Copyright © Custom Flight Ltd. 2013
The following is an article written by Captain Ken Armstrong. Ken has flown 12,000 hours on 250 airplane and helicopter types. He is a prominent Canadian aviation author whose works are regularly published in a number of aviation periodicals.
A PLANE FOR ALL SEASONS ‑ THE ALL‑CANADIAN NORTH STAR
WHEN IS A SUPER CUB NOT A SUPER CUB?
Surrounded by wings all his life, Morgan Williams was forced to design the North Star when he was unable to find a Super Cub rebuild project to fulfil his dream of a go anywhere float and skiplane. While he was at it, he chose to improve greatly on the ancient design and refine the handling and performance with modern aerodynamics and creature comforts. Even the "Feds" are impressed with the quality of this kit offering and declared the North Star to be an outstanding home built kit at the '95 Oshkosh Air Show and the FAA Safety Program Manager disclosed, "We wish all kit manufacturers would put out kits of the quality you do."

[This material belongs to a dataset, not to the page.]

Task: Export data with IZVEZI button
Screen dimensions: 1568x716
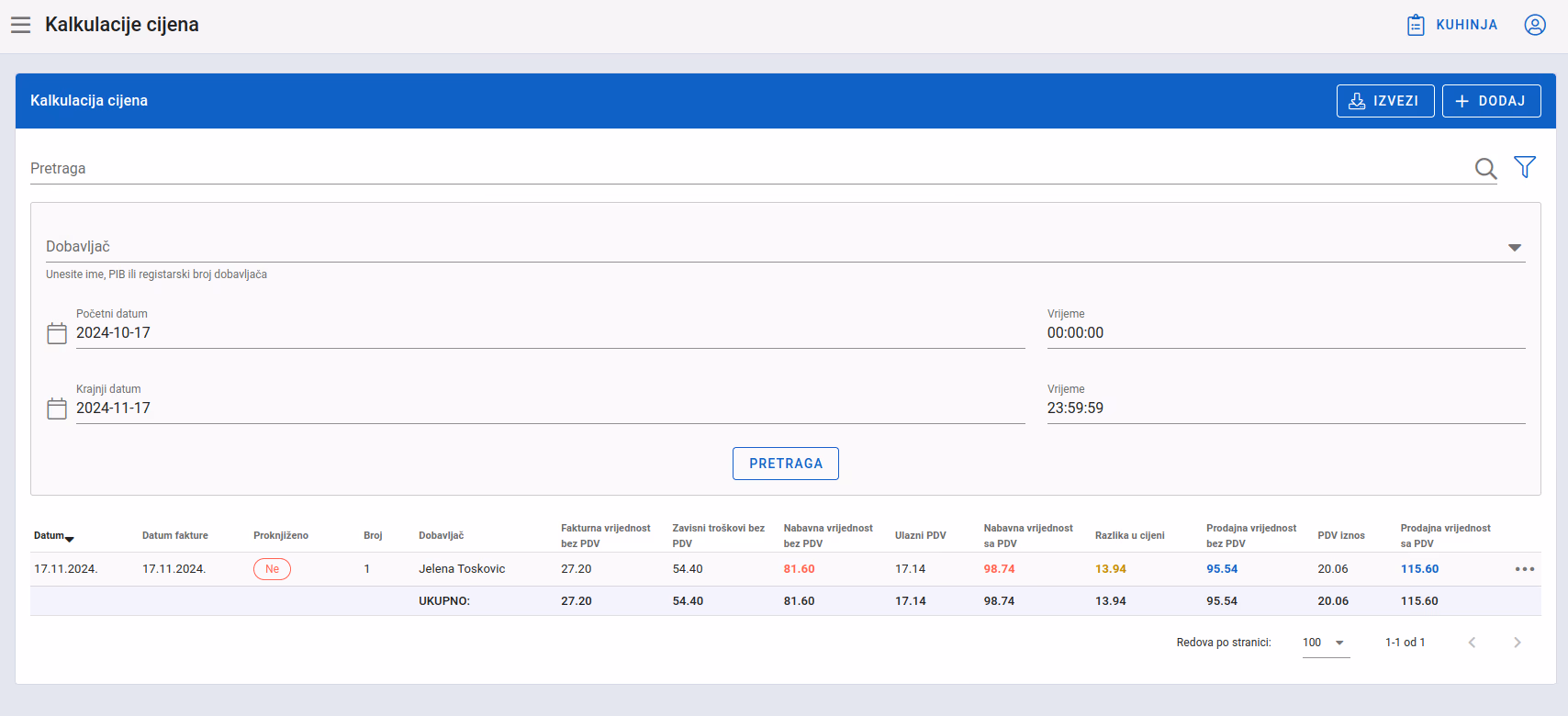Action: coord(1385,101)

Morgan's inventory of improvements is lengthy, so you might like to brew a cuppa before sitting down to look at the delightful differences (and this is only a partial listing). While the North Star looks very much like the Super Cub, Morgan emphasizes the North Star is a new airplane, not a rebuild or modification.
The compression struts are now lined up with the aileron and flap hinges so forces travel in a straight line instead of zig zagging through the spars and the same bolts attach the hinges and struts for simplicity. The use of raked wing tips provides a long trailing edge improving the aspect ratio and allowing side‑slipping with full flaps extended. Moreover, the flap span is two feet longer and four inches longer cord on each side with the four inch flap/fuselage gap eliminated to reduce drag and increase lift. Four notches of flap are available on the cockpit mounted bar and the hinge geometry allows extension similar to Fowler flaps which increase wing area as well as the coefficient of lift. Ailerons (drooping ailerons are an option) have been moved outboard and according Morgan who is a high time Citabria aerobatics pilot, the stick forces are reduced and the aircraft has twice the roll response of the Citabria! It's been a long time since I flew the Citabria so I'll take his word for it as I was impressed with William's honesty when I asked the tough and tricky questions that are part of each evaluation I do.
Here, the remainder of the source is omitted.